LSU-Shreveport blocks Xavier's path at NAIA tournament
March 15, 2012
Box score
KANSAS CITY, Mo. — Derrick Parker, the NAIA
Division I leader in blocked shots, rejected Jamaan Kenner's 3-point attempt with
five seconds remaining Thursday to preserve LSU-Shreveport's 66-63 men's
basketball victory against Xavier University of Louisiana in the opening round
of the Buffalo Funds-NAIA Division I National Championship.
The Pilots (26-7), ranked 12th, advanced to a 12:30
p.m. Friday game against fifth-ranked Southern Poly, a 66-60 winner against
Cumberlands. The Gold Rush, ranked 21st and in the tournament for the
second consecutive year and the sixth time in eight seasons, finished 23-9.
Xavier missed four field goals on the same possession
in the final 17 seconds,
including two blocked 3-pointers, to cap a roller-coaster game in which the Gold Rush
led 10-1 through six minutes, trailed 36-25 at halftime, rallied for a 47-42 lead with 9:52 remaining, then
lost the lead for good in the 33rd minute.
Greg Shyne scored 18 points, Parker 13, Cody Walker 12
and Mark Politte 11 for LSUS, which won its seventh in a row and for the 18th
time in 19 games.
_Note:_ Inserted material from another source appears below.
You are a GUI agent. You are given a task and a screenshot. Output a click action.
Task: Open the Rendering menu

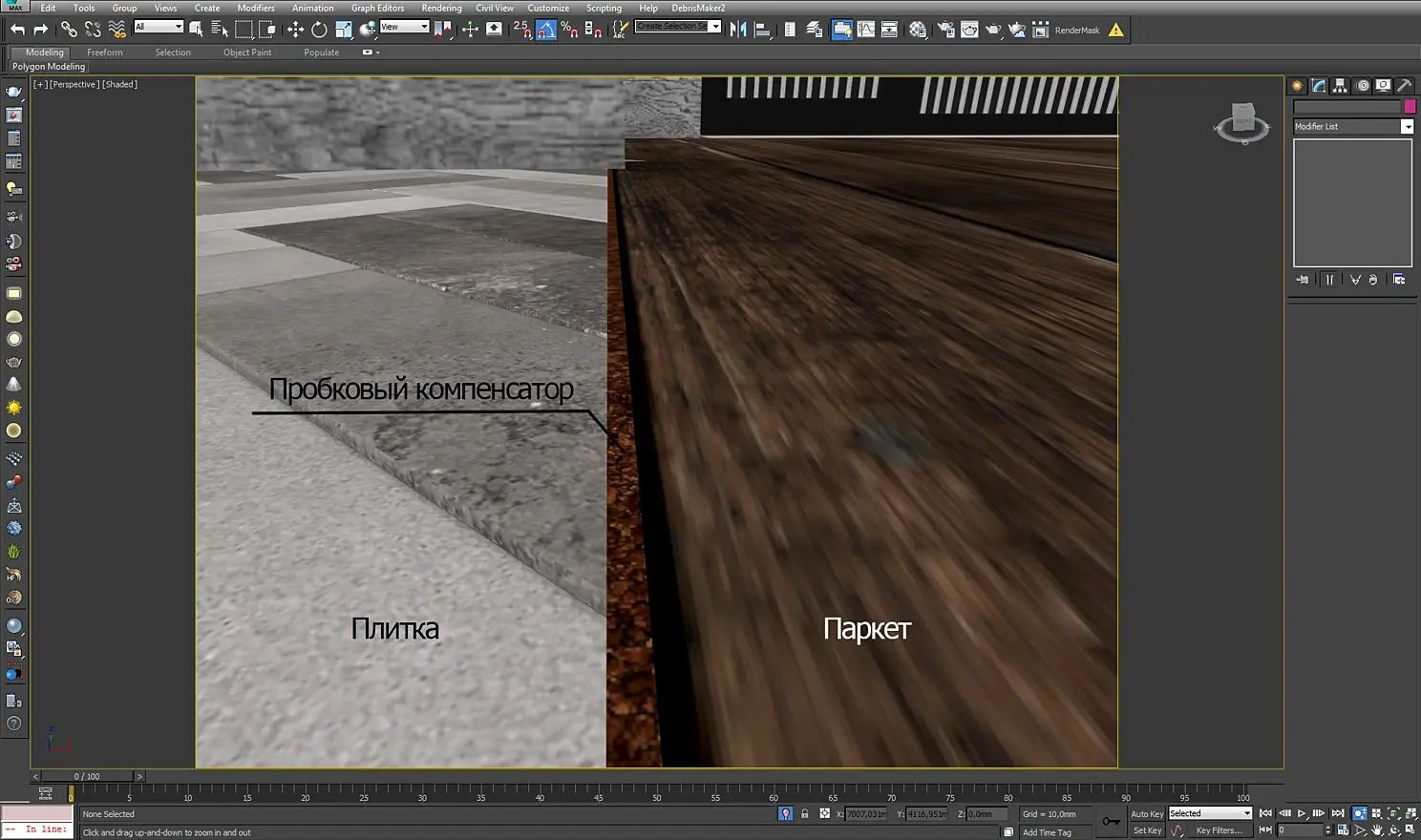[441, 8]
Parker, a first-team NAIA All-American two years ago,
grabbed 16 rebounds and blocked six shots.
Isiah Bazile, who had eight points, 11 rebounds and
seven assists, blocked Xavier's other late 3-pointer, by Kevin Miller with
17 seconds remaining. Miller and Denzell Erves also missed 2-pointers during
the final Gold Rush possession.
Chris Iles scored 20 points, and Erves had 12 points
and seven rebounds for Xavier. Wanto Joseph, an XU junior who entered the game with four
career 3-pointers, was 3-of-4 from behind to arc and finished with nine
points, five assists and no turnovers in 19 reserve minutes.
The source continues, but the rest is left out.